> [Stated exercise 1]:
Please lay out the records between the lines holding "Image resolution: width=306" and "point(269,150)", inclusive, as a Markdown table with the columns Row and Line. Skip blank lines and leave the pictures out.
## Start Text segment
It allows the government to turn away more migrants at the border. When it appeared Title 42 would lapse at the end of 2022, a mass of migrants gathered at the border in anticipation.

“Officials have claimed court decisions left them with no other choice, but they’ve also chosen to expand the policy beyond any court’s order,” Shoichet writes.

Take a look at her timeline of the Biden administration’s evolution on Title 42. The recent expansion of the policy came after the Supreme Court required officials to maintain it.

Disappointment among Democrats

A group of Democratic lawmakers said they were “deeply disappointed” in the new version of the policy, which they argued would “do nothing to restore the rule of law at the border.”

“Instead, it will increase border crossings over time and further enrich human smuggling networks,” Sens. Cory Booker and Robert Menendez of New Jersey, Ben Ray Lujan of New Mexico and Alex Padilla of California wrote in a joint statement.

It’s a concern Biden actually shares. Even though he is essentially expanding the policy, the president also acknowledged last week his move could makes things worse because it almost encourages people turned away at the border to try repeatedly to enter the US.

Don’t expect much out of the Mexico City meeting

White House officials are tamping down expectations for Biden’s meeting with Mexican President Andrés Manuel López Obrador, who is often referred to in shorthand as AMLO.

Mexico recently agreed to accept up to 30,000 migrants per month from the four countries included in the new policy who attempt to enter the US and are turned back.

AMLO has suggested Mexico could accept more. But national security adviser Jake Sullivan said the policy will need time to play out before anyone should expect tweaks.

While it’s hard to make sense of Biden’s border policy, it’s important to remember the systemic dysfunction of the US border debate that has paralyzed Congress for decades.

The issue of immigration is top of mind for Republicans who now control the House, but it’s not at all clear there will be any movement toward the kind of bipartisan and comprehensive efforts that could change things.

Meantime, Biden will be left to the existing policies, even if they were written under the previous administration and kept in place, for now, by the Supreme Court.
## End Text segment
> [Stated exercise 2]:
Answer these questions from the article on Biden's border policy:
(a) Up to how many migrants per month did Mexico agree to accept?
(b) Which state does Sen. Alex Padilla represent?
(c) Which party now controls the House?
## Start Material provided
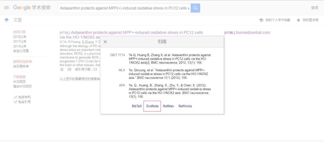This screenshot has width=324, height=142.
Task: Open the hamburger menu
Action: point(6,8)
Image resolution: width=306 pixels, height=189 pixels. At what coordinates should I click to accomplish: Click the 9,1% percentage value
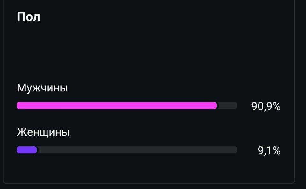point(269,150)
## End Material provided
## Start Material provided
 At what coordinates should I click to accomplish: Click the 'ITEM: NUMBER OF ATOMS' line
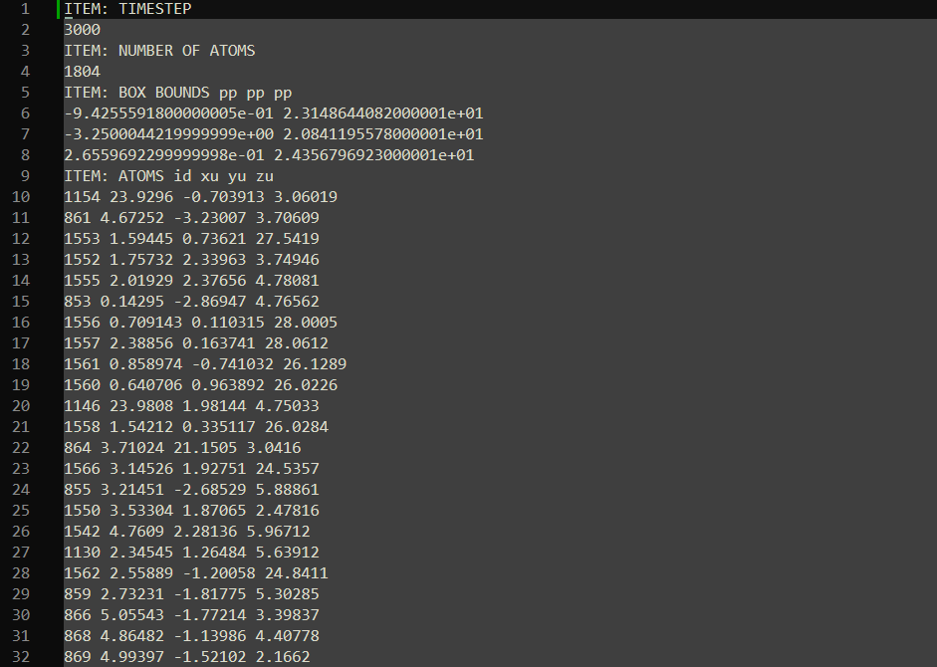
## End Material provided
> [Exercise response 1]:
| Row | Line |
|---|---|
| 1 | Image resolution: width=306 pixels, height=189 pixels. At what coordinates should I click to accomplish: Click the 9,1% percentage value |
| 2 | point(269,150) |

> [Exercise response 2]:
(a) Up to 30,000
(b) California
(c) Republicans